What the exercise asks: Rewrite the material from the line containing "Image resolution: width=1024" through the line containing "The image size is (1456, 819). (x=812, y=604)" as a JSON list of strings, one string per line and blank lines omitted.

[Dataset records]
------------------------------------

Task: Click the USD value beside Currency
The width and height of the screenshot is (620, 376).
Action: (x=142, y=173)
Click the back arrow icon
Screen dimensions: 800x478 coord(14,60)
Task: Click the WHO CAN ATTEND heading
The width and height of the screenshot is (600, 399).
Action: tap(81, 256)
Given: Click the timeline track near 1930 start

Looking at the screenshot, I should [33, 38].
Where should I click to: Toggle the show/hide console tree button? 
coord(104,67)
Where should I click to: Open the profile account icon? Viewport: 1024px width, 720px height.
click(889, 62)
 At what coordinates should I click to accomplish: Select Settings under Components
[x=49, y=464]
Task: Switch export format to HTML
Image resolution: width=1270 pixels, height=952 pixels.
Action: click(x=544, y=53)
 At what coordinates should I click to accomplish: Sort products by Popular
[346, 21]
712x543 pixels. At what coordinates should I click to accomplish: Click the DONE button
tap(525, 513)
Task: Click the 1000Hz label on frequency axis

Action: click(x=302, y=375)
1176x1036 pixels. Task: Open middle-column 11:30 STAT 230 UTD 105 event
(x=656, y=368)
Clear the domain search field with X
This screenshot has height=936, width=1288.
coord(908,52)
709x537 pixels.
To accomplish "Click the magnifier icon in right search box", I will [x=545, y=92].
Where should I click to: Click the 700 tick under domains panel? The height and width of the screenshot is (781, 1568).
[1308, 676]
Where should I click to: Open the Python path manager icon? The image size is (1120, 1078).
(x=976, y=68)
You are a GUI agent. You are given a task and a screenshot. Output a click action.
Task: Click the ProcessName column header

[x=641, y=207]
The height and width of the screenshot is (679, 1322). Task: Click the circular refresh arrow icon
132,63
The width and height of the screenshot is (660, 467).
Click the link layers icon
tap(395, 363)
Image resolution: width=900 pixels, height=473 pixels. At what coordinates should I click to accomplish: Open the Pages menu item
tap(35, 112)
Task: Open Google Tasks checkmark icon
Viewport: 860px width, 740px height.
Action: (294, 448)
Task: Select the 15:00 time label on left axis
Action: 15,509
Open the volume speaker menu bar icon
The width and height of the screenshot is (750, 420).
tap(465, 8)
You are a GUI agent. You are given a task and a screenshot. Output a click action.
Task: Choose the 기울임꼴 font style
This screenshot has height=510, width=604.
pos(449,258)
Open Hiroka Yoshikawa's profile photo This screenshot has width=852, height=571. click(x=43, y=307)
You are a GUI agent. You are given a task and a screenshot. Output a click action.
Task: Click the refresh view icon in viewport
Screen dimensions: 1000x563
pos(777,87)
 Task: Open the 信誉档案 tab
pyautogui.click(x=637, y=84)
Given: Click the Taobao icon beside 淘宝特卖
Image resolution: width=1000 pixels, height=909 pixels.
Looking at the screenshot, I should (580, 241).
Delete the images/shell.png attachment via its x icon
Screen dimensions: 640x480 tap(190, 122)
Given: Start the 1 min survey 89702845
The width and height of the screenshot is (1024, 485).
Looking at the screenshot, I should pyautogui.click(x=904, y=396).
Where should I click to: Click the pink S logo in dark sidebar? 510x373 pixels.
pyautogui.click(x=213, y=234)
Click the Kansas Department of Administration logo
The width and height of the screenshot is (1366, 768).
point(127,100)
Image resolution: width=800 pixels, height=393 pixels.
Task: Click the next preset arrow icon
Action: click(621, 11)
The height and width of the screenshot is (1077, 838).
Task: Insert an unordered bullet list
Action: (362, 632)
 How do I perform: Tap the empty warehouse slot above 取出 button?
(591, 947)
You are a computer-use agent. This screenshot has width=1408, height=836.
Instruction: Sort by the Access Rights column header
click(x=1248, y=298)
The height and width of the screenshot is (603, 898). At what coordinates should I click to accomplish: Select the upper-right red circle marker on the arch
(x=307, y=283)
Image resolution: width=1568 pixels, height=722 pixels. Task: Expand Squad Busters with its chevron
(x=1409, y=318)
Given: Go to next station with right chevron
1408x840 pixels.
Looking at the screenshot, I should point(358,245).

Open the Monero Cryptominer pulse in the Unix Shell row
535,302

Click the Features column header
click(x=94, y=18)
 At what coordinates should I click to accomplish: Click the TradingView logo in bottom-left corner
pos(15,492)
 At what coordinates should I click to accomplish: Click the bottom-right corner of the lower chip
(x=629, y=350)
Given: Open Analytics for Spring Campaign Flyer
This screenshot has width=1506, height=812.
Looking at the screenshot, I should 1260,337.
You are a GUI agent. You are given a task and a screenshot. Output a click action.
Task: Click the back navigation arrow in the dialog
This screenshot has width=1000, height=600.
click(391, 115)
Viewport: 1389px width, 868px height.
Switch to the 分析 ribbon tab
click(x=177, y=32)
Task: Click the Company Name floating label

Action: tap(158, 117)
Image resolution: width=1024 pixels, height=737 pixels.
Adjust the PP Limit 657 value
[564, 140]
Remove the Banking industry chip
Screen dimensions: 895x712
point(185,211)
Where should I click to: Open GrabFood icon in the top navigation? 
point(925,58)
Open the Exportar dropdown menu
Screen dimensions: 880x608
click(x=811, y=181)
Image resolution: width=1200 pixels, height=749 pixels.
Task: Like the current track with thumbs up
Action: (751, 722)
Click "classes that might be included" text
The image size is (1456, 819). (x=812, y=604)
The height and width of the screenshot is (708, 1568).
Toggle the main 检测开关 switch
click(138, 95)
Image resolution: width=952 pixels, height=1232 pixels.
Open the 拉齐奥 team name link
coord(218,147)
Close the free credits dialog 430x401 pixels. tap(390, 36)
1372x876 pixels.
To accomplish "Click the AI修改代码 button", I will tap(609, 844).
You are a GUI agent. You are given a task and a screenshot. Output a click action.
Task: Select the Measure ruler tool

------------------------------------

The reply:
[
  "Image resolution: width=1024 pixels, height=737 pixels.",
  "Adjust the PP Limit 657 value",
  "[564, 140]",
  "Remove the Banking industry chip",
  "Screen dimensions: 895x712",
  "point(185,211)",
  "Where should I click to: Open GrabFood icon in the top navigation? ",
  "point(925,58)",
  "Open the Exportar dropdown menu",
  "Screen dimensions: 880x608",
  "click(x=811, y=181)",
  "Image resolution: width=1200 pixels, height=749 pixels.",
  "Task: Like the current track with thumbs up",
  "Action: (751, 722)",
  "Click \"classes that might be included\" text",
  "The image size is (1456, 819). (x=812, y=604)"
]